>>>

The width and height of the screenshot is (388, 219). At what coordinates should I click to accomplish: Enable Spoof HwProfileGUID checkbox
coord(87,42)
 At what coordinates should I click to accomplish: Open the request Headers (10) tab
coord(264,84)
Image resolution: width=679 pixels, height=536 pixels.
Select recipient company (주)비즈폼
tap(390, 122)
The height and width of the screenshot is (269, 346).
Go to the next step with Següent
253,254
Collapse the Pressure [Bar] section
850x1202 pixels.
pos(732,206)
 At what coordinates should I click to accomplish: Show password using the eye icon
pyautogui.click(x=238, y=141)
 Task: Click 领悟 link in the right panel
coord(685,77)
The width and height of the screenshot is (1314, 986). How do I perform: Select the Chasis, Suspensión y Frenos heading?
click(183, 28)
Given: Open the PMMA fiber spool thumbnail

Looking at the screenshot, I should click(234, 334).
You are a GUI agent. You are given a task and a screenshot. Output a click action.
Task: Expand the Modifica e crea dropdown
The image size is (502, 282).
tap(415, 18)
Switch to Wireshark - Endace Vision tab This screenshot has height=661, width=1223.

<<<

*Work instruction*. All the records are to be transcribed exactly, with no line missing.

*Solution to the problem*.
The width and height of the screenshot is (388, 219). At what coordinates should I click to accomplish: Enable Spoof HwProfileGUID checkbox
coord(87,42)
 At what coordinates should I click to accomplish: Open the request Headers (10) tab
coord(264,84)
Image resolution: width=679 pixels, height=536 pixels.
Select recipient company (주)비즈폼
tap(390, 122)
The height and width of the screenshot is (269, 346).
Go to the next step with Següent
253,254
Collapse the Pressure [Bar] section
850x1202 pixels.
pos(732,206)
 At what coordinates should I click to accomplish: Show password using the eye icon
pyautogui.click(x=238, y=141)
 Task: Click 领悟 link in the right panel
coord(685,77)
The width and height of the screenshot is (1314, 986). How do I perform: Select the Chasis, Suspensión y Frenos heading?
click(183, 28)
Given: Open the PMMA fiber spool thumbnail

Looking at the screenshot, I should click(234, 334).
You are a GUI agent. You are given a task and a screenshot. Output a click action.
Task: Expand the Modifica e crea dropdown
The image size is (502, 282).
tap(415, 18)
Switch to Wireshark - Endace Vision tab This screenshot has height=661, width=1223.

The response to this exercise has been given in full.